[Records from a collection]

◇ ◇ ◇

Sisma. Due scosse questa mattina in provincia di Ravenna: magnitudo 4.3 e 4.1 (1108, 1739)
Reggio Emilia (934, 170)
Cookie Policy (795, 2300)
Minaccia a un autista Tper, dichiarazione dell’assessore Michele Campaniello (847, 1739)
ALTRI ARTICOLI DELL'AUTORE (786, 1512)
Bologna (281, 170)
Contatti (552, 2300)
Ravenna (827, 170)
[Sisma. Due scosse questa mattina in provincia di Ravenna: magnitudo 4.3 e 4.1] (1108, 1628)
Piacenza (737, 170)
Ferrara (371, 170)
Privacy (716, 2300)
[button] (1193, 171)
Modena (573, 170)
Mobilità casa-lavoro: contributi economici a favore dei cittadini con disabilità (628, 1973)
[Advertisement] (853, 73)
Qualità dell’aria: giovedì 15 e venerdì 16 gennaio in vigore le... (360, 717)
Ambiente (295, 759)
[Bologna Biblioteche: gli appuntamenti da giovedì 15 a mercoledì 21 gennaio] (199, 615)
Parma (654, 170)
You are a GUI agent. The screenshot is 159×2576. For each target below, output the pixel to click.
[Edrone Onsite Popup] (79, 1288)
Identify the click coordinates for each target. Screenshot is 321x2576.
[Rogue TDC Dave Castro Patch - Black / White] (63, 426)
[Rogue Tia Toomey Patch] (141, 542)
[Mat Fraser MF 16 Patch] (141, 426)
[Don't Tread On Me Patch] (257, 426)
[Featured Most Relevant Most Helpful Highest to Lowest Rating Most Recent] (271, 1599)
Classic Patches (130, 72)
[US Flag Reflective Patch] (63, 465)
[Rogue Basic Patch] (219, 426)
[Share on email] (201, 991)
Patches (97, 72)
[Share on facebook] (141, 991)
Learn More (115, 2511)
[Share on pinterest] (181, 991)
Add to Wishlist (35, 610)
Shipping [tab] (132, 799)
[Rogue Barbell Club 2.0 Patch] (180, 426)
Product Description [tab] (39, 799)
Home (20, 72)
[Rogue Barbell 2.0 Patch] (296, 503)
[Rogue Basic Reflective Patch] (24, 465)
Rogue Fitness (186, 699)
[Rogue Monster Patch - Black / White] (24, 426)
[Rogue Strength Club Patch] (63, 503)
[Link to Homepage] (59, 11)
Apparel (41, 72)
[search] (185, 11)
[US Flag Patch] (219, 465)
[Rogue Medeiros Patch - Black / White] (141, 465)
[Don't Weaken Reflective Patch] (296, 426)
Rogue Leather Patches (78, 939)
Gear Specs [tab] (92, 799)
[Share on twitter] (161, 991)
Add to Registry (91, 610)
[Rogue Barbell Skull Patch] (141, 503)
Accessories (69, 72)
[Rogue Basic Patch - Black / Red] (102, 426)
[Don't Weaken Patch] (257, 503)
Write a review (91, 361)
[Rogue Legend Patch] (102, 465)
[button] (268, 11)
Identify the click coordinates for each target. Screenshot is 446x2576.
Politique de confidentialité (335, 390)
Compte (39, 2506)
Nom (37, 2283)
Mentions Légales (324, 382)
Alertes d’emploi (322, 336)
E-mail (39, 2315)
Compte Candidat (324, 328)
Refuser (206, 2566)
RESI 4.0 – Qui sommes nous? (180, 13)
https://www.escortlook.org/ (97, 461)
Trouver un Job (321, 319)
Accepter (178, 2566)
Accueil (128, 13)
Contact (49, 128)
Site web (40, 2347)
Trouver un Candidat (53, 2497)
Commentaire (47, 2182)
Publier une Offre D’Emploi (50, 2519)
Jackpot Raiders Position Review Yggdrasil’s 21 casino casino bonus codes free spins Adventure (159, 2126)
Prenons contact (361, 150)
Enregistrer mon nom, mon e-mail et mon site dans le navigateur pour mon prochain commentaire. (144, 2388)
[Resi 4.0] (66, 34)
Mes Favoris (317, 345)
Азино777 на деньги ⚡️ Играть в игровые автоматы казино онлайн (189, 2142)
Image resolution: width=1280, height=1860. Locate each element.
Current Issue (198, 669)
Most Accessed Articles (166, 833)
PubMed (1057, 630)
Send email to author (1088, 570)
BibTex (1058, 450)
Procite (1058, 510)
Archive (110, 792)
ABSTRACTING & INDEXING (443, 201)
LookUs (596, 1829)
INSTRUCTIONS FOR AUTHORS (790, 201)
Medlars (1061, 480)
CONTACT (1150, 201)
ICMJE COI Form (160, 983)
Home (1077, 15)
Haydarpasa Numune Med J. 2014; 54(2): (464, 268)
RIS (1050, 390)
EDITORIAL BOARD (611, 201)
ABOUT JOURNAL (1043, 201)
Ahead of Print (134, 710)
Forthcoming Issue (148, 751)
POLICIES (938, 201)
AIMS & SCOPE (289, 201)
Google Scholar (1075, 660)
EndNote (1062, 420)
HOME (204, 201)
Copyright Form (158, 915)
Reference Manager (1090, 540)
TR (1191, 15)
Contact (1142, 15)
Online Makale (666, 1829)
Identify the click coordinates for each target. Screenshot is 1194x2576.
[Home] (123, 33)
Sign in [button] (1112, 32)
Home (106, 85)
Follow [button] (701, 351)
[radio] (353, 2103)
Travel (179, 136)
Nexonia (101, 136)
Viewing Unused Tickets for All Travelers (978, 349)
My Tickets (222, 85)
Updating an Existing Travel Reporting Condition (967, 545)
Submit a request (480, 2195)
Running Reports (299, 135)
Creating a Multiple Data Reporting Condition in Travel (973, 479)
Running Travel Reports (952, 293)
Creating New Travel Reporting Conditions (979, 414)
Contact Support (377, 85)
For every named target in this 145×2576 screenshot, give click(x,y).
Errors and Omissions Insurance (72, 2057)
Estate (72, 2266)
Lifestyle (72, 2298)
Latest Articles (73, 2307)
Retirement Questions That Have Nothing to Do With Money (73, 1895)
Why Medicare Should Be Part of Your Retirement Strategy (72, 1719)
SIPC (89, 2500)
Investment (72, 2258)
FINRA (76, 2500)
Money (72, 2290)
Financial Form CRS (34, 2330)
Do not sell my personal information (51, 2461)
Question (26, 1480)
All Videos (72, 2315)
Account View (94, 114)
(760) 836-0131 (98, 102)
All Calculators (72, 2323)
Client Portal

◇ ◇ ◇

Instructions to follow »
This exercise requires that all of the entries be repeated exactly.

Solution to this exercise »
Sisma. Due scosse questa mattina in provincia di Ravenna: magnitudo 4.3 e 4.1 (1108, 1739)
Reggio Emilia (934, 170)
Cookie Policy (795, 2300)
Minaccia a un autista Tper, dichiarazione dell’assessore Michele Campaniello (847, 1739)
ALTRI ARTICOLI DELL'AUTORE (786, 1512)
Bologna (281, 170)
Contatti (552, 2300)
Ravenna (827, 170)
[Sisma. Due scosse questa mattina in provincia di Ravenna: magnitudo 4.3 e 4.1] (1108, 1628)
Piacenza (737, 170)
Ferrara (371, 170)
Privacy (716, 2300)
[button] (1193, 171)
Modena (573, 170)
Mobilità casa-lavoro: contributi economici a favore dei cittadini con disabilità (628, 1973)
[Advertisement] (853, 73)
Qualità dell’aria: giovedì 15 e venerdì 16 gennaio in vigore le... (360, 717)
Ambiente (295, 759)
[Bologna Biblioteche: gli appuntamenti da giovedì 15 a mercoledì 21 gennaio] (199, 615)
Parma (654, 170)
You are a GUI agent. The screenshot is 159×2576. For each target below, output the pixel to click.
[Edrone Onsite Popup] (79, 1288)
Identify the click coordinates for each target. Screenshot is 321x2576.
[Rogue TDC Dave Castro Patch - Black / White] (63, 426)
[Rogue Tia Toomey Patch] (141, 542)
[Mat Fraser MF 16 Patch] (141, 426)
[Don't Tread On Me Patch] (257, 426)
[Featured Most Relevant Most Helpful Highest to Lowest Rating Most Recent] (271, 1599)
Classic Patches (130, 72)
[US Flag Reflective Patch] (63, 465)
[Rogue Basic Patch] (219, 426)
[Share on email] (201, 991)
Patches (97, 72)
[Share on facebook] (141, 991)
Learn More (115, 2511)
[Share on pinterest] (181, 991)
Add to Wishlist (35, 610)
Shipping [tab] (132, 799)
[Rogue Barbell Club 2.0 Patch] (180, 426)
Product Description [tab] (39, 799)
Home (20, 72)
[Rogue Barbell 2.0 Patch] (296, 503)
[Rogue Basic Reflective Patch] (24, 465)
Rogue Fitness (186, 699)
[Rogue Monster Patch - Black / White] (24, 426)
[Rogue Strength Club Patch] (63, 503)
[Link to Homepage] (59, 11)
Apparel (41, 72)
[search] (185, 11)
[US Flag Patch] (219, 465)
[Rogue Medeiros Patch - Black / White] (141, 465)
[Don't Weaken Reflective Patch] (296, 426)
Rogue Leather Patches (78, 939)
Gear Specs [tab] (92, 799)
[Share on twitter] (161, 991)
Add to Registry (91, 610)
[Rogue Barbell Skull Patch] (141, 503)
Accessories (69, 72)
[Rogue Basic Patch - Black / Red] (102, 426)
[Don't Weaken Patch] (257, 503)
Write a review (91, 361)
[Rogue Legend Patch] (102, 465)
[button] (268, 11)
Identify the click coordinates for each target. Screenshot is 446x2576.
Politique de confidentialité (335, 390)
Compte (39, 2506)
Nom (37, 2283)
Mentions Légales (324, 382)
Alertes d’emploi (322, 336)
E-mail (39, 2315)
Compte Candidat (324, 328)
Refuser (206, 2566)
RESI 4.0 – Qui sommes nous? (180, 13)
https://www.escortlook.org/ (97, 461)
Trouver un Job (321, 319)
Accepter (178, 2566)
Accueil (128, 13)
Contact (49, 128)
Site web (40, 2347)
Trouver un Candidat (53, 2497)
Commentaire (47, 2182)
Publier une Offre D’Emploi (50, 2519)
Jackpot Raiders Position Review Yggdrasil’s 21 casino casino bonus codes free spins Adventure (159, 2126)
Prenons contact (361, 150)
Enregistrer mon nom, mon e-mail et mon site dans le navigateur pour mon prochain commentaire. (144, 2388)
[Resi 4.0] (66, 34)
Mes Favoris (317, 345)
Азино777 на деньги ⚡️ Играть в игровые автоматы казино онлайн (189, 2142)
Image resolution: width=1280, height=1860. Locate each element.
Current Issue (198, 669)
Most Accessed Articles (166, 833)
PubMed (1057, 630)
Send email to author (1088, 570)
BibTex (1058, 450)
Procite (1058, 510)
Archive (110, 792)
ABSTRACTING & INDEXING (443, 201)
LookUs (596, 1829)
INSTRUCTIONS FOR AUTHORS (790, 201)
Medlars (1061, 480)
CONTACT (1150, 201)
ICMJE COI Form (160, 983)
Home (1077, 15)
Haydarpasa Numune Med J. 2014; 54(2): (464, 268)
RIS (1050, 390)
EDITORIAL BOARD (611, 201)
ABOUT JOURNAL (1043, 201)
Ahead of Print (134, 710)
Forthcoming Issue (148, 751)
POLICIES (938, 201)
AIMS & SCOPE (289, 201)
Google Scholar (1075, 660)
EndNote (1062, 420)
HOME (204, 201)
Copyright Form (158, 915)
Reference Manager (1090, 540)
TR (1191, 15)
Contact (1142, 15)
Online Makale (666, 1829)
Identify the click coordinates for each target. Screenshot is 1194x2576.
[Home] (123, 33)
Sign in [button] (1112, 32)
Home (106, 85)
Follow [button] (701, 351)
[radio] (353, 2103)
Travel (179, 136)
Nexonia (101, 136)
Viewing Unused Tickets for All Travelers (978, 349)
My Tickets (222, 85)
Updating an Existing Travel Reporting Condition (967, 545)
Submit a request (480, 2195)
Running Reports (299, 135)
Creating a Multiple Data Reporting Condition in Travel (973, 479)
Running Travel Reports (952, 293)
Creating New Travel Reporting Conditions (979, 414)
Contact Support (377, 85)
For every named target in this 145×2576 screenshot, give click(x,y).
Errors and Omissions Insurance (72, 2057)
Estate (72, 2266)
Lifestyle (72, 2298)
Latest Articles (73, 2307)
Retirement Questions That Have Nothing to Do With Money (73, 1895)
Why Medicare Should Be Part of Your Retirement Strategy (72, 1719)
SIPC (89, 2500)
Investment (72, 2258)
FINRA (76, 2500)
Money (72, 2290)
Financial Form CRS (34, 2330)
Do not sell my personal information (51, 2461)
Question (26, 1480)
All Videos (72, 2315)
Account View (94, 114)
(760) 836-0131 (98, 102)
All Calculators (72, 2323)
Client Portal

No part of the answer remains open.